Records from a pointing dataset:

↓↓↓

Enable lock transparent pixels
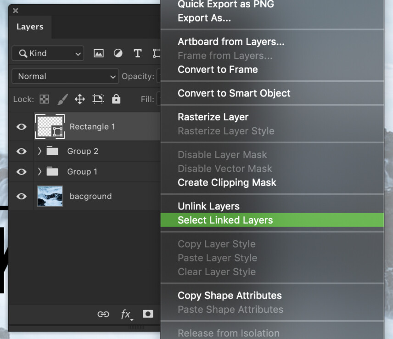 click(x=44, y=99)
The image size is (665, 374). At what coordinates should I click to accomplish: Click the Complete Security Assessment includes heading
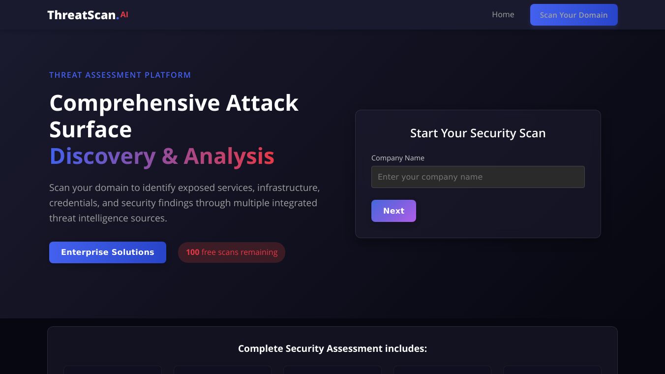333,348
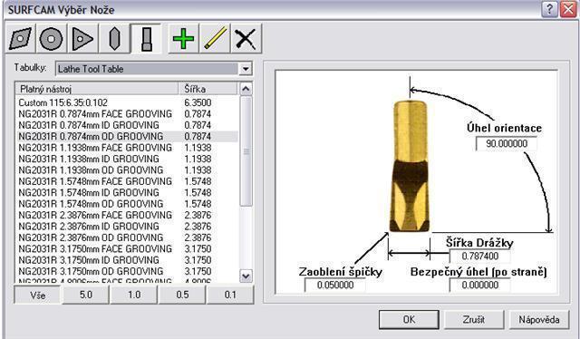Delete tool with black X icon

(x=246, y=38)
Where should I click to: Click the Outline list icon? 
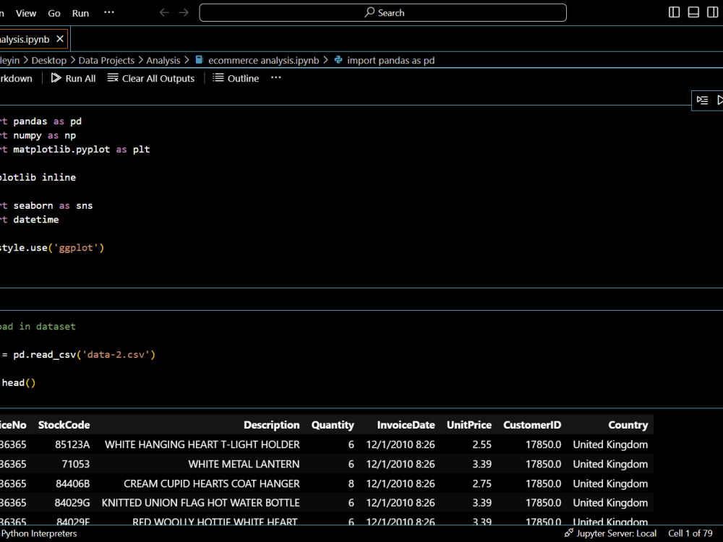pyautogui.click(x=218, y=78)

↑↑↑

Objective
Rewrite all the rows above with every "heading" changed to "title" and nothing else altered. Omit the pictures from your output.

Solution for this problem
Enable lock transparent pixels
 click(x=44, y=99)
The image size is (665, 374). At what coordinates should I click to accomplish: Click the Complete Security Assessment includes title
333,348
Delete tool with black X icon

(x=246, y=38)
Where should I click to: Click the Outline list icon? 
pyautogui.click(x=218, y=78)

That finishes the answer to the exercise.